AI Papers Reader

Personalized digests of latest AI research

View on GitHub

Rethinking AI's Math Skills: Do They Translate to Other Tasks?

Large language models (LLMs) have made remarkable strides in mathematical reasoning, often surpassing human performance on complex benchmarks. However, a new study questions whether these impressive math skills translate to broader problem-solving abilities or are merely a result of specialized training, potentially leading to “catastrophic forgetting” of general knowledge.

The research, published on arXiv, delves into the transferability of reasoning capabilities in LLMs across various domains, including math, scientific question answering, agent planning, coding, and standard instruction-following. The findings reveal a surprising disconnect: many models that excel at math struggle to apply their enhanced reasoning to other tasks.

The Key Differentiator: Training Methods

A significant factor influencing this transferability, the study found, is the fine-tuning paradigm used to train these models. Specifically, models fine-tuned using Reinforcement Learning (RL) demonstrated a much stronger ability to generalize their reasoning skills to non-math tasks. In contrast, models trained with Supervised Fine-Tuning (SFT), a more common approach, often showed a decline in their general capabilities after math-specific training.

To illustrate, imagine an AI trained intensely on solving complex algebra problems.
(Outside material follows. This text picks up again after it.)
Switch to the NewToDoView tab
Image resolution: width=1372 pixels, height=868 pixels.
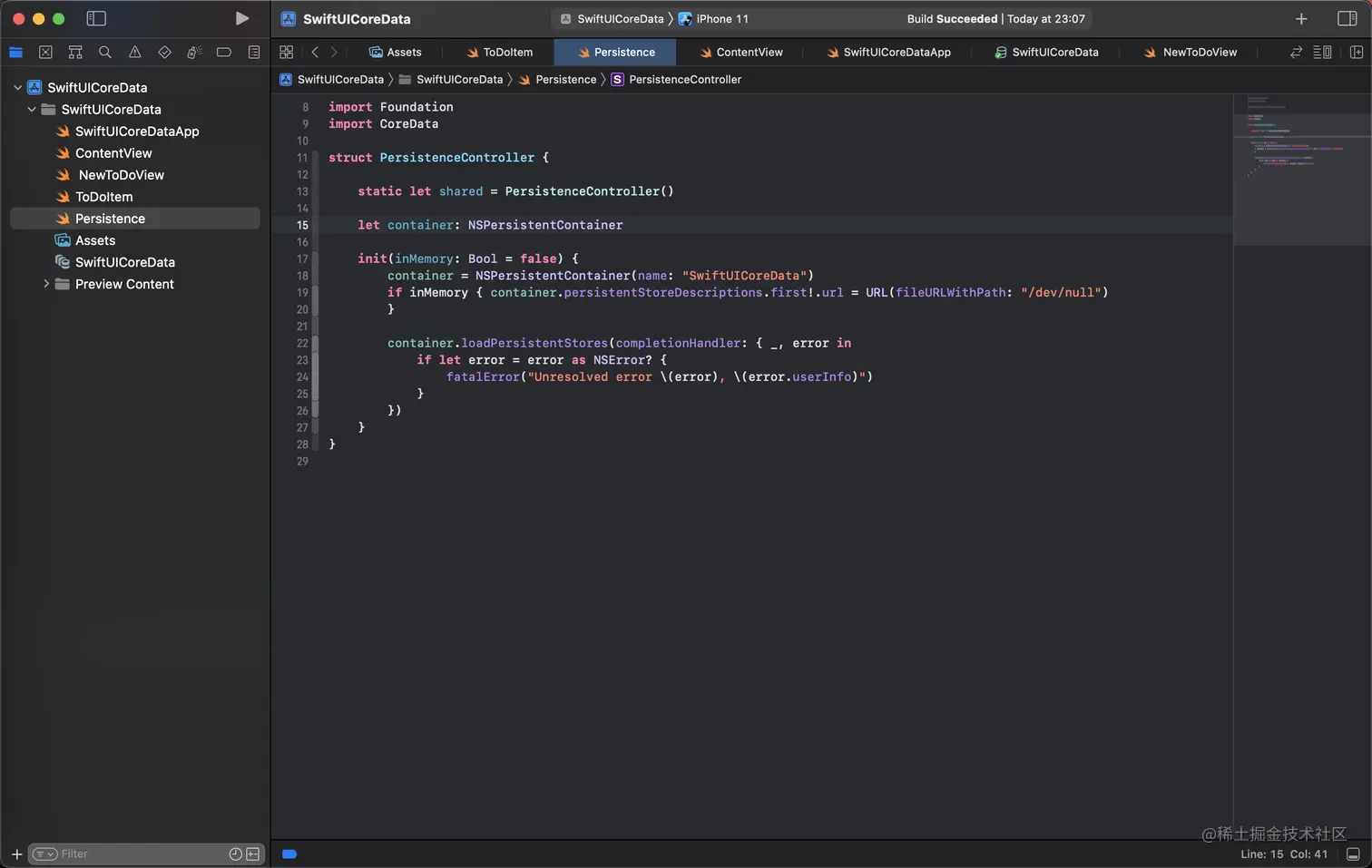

While it might become exceptionally good at equations, it could then falter when asked to summarize a news article or answer a general knowledge question. The study suggests this is precisely what happens with SFT-tuned models. They seem to “forget” their broader understanding of language and the world as they specialize in math.

Unpacking the “Why”: Latent Space and Token Shifts

The researchers employed sophisticated techniques to understand why this divergence occurs. By analyzing the models’ internal representations (how they process information), they discovered that SFT tends to cause significant shifts in these representations, particularly for non-reasoning tasks. This is akin to reorganizing a library so drastically to house a new collection of math books that it becomes difficult to find existing general fiction.

RL, on the other hand, appears to preserve the original structure of the model’s knowledge. It adjusts the representations in a more targeted way, maintaining a better balance between specialized reasoning and general language understanding. This is like adding a new section for math books in the library, carefully integrating it without disrupting the existing organization.

Concrete Examples of Transferability

The study measured this transferability using a “Transferability Index.” For instance, one RL-trained model showed a significant positive transferability to “other reasoning” tasks (like scientific QA) and even “non-reasoning” tasks (like conversational AI), indicating its math improvements were beneficial across the board. Conversely, an SFT-trained model might show a negative transferability to non-reasoning tasks, meaning its math training actively harmed its performance in those areas.

A controlled experiment using the Qwen3-14B model further solidified these findings. When fine-tuned on math problems using RL, the model not only improved its math scores but also maintained or even enhanced its performance on general tasks. However, the SFT-tuned version of the same model, despite excelling at math, saw its performance degrade on non-math tasks.

Implications for Future AI Development

These findings have significant implications for how we train and evaluate LLMs. The research suggests that relying solely on SFT with math-distilled data might not be the optimal strategy for developing generally capable AI systems. Instead, RL-based approaches, which seem to foster a more robust and transferable form of reasoning, warrant further investigation. The study’s authors advocate for a re-evaluation of standard post-training methods, emphasizing the need for approaches that balance specialized skills with broad, general-purpose intelligence.